O Movimento Nujaba, uma das organizações da resistência iraquiana, denunciou a tentativa de integrar as Unidades de Mobilização Popular (PMU, na sigla em inglês) às instituições de segurança do Estado iraquiano como uma “manobra norte-americana”. A declaração foi feita por Hussein al-Saeedi, vice-presidente do conselho executivo do grupo, durante um encontro tribal em Basra, no sul do Iraque.
“As armas da resistência não estão abertas a negociação”, afirmou Saeedi. Segundo ele, retirar as armas das facções deixa a sociedade iraquiana exposta às ameaças que continuam sobre o país. O dirigente também rejeitou as propostas de fusão entre as PMU, a Polícia Federal e outras forças de segurança.
Para Saeedi, as PMU, a Polícia Federal e as Forças de Resposta Rápida têm força justamente por permanecerem independentes da dominação norte-americana. Ele afirmou ainda que qualquer tentativa de dissolver a identidade política das Unidades de Mobilização Popular é “completamente rejeitada”.
As declarações foram feitas em meio à pressão dos Estados Unidos sobre o novo primeiro-ministro iraquiano, Ali al-Zaidi, escolhido recentemente pelo Marco de Coordenação, maior bloco xiita do Parlamento. Sob pressão norte-americana, Zaidi declarou que o desarmamento de facções xiitas ligadas às PMU, entre elas Nujaba, Asaib Ahl al-Haq, Cataebe Saiid al-Xuhada e Cataebe Hesbolá, será parte de sua plataforma oficial.

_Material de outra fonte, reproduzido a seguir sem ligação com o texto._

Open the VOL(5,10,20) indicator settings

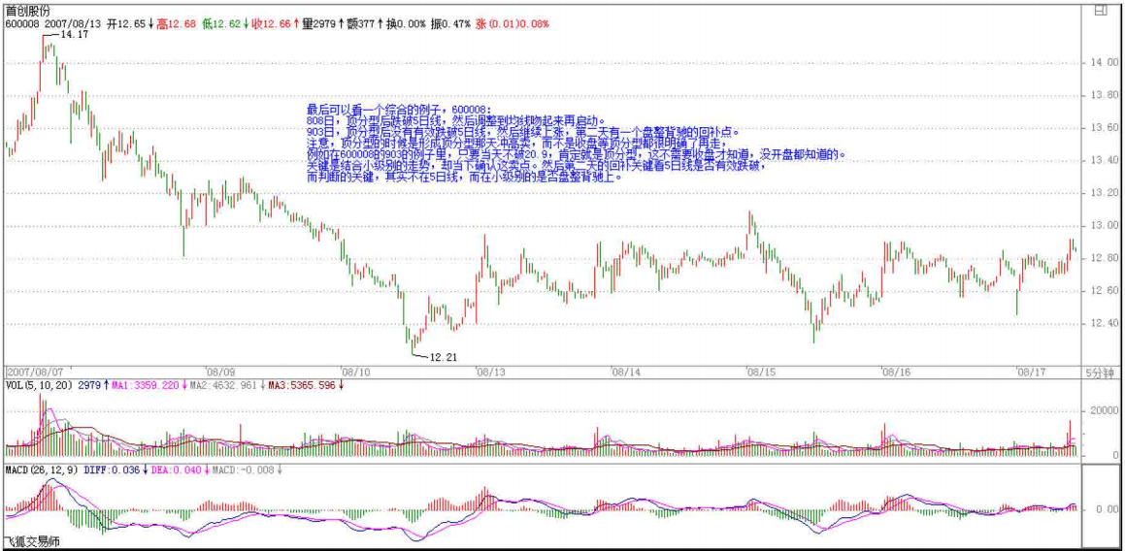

O porta-voz do comandante-em-chefe das Forças Armadas iraquianas, Sabah al-Numan, também reafirmou o compromisso do primeiro-ministro com o desarmamento das facções. Segundo ele, a medida “não é um mero lema político, mas uma estratégia de segurança que deve ser implementada”.
O Movimento Nujaba foi fundado em 2013 por Akram al-Kaabi, após uma cisão com o Asaib Ahl al-Haq. O grupo atua sob o guarda-chuva das Unidades de Mobilização Popular, criadas em 2014 para proteger o Iraque do Estado Islâmico e posteriormente incorporadas ao Estado iraquiano. Em 2019, os Estados Unidos classificaram o Nujaba como organização terrorista.
A nova pressão pelo desarmamento ocorre após denúncias de ataques com VANTs lançados a partir do Iraque contra a Arábia Saudita e os Emirados Árabes Unidos, no quadro mais amplo da guerra entre o Irã, de um lado, e os Estados Unidos, “Israel” e seus aliados do Golfo, de outro.
Os Emirados Árabes Unidos afirmaram que seis VANTs lançados do Iraque atingiram o país, incluindo um que teria provocado incêndio em uma usina nuclear. O governo iraquiano afirmou que vai investigar os ataques em cooperação com a Arábia Saudita e os Emirados.
“Qualquer parte considerada responsável pelos ataques enfrentará medidas judiciais e militares”, declarou Numan. Ele também classificou os ataques como “ameaça à segurança nacional do Iraque e violação flagrante de sua soberania”.
Nos últimos dias, VANTs também atingiram alvos na região do Curdistão iraquiano. A região é amplamente apontada como base de operações das forças norte-americanas e dos serviços de inteligência de “Israel”.
A ofensiva contra as PMU ocorreu logo depois de uma rara visita ao Iraque do general norte-americano aposentado David Petraeus, que comandou tropas dos Estados Unidos durante a ocupação do país. Após cinco dias em Bagdá, Petraeus afirmou que dirigentes iraquianos com quem se reuniu “reconheceram a importância de garantir que os Serviços de Segurança iraquianos tenham o monopólio do uso da força no Iraque”.
Petraeus também declarou que deixou o país “encorajado” pelo que ouviu, embora “realista” sobre a relação do Iraque com o Irã.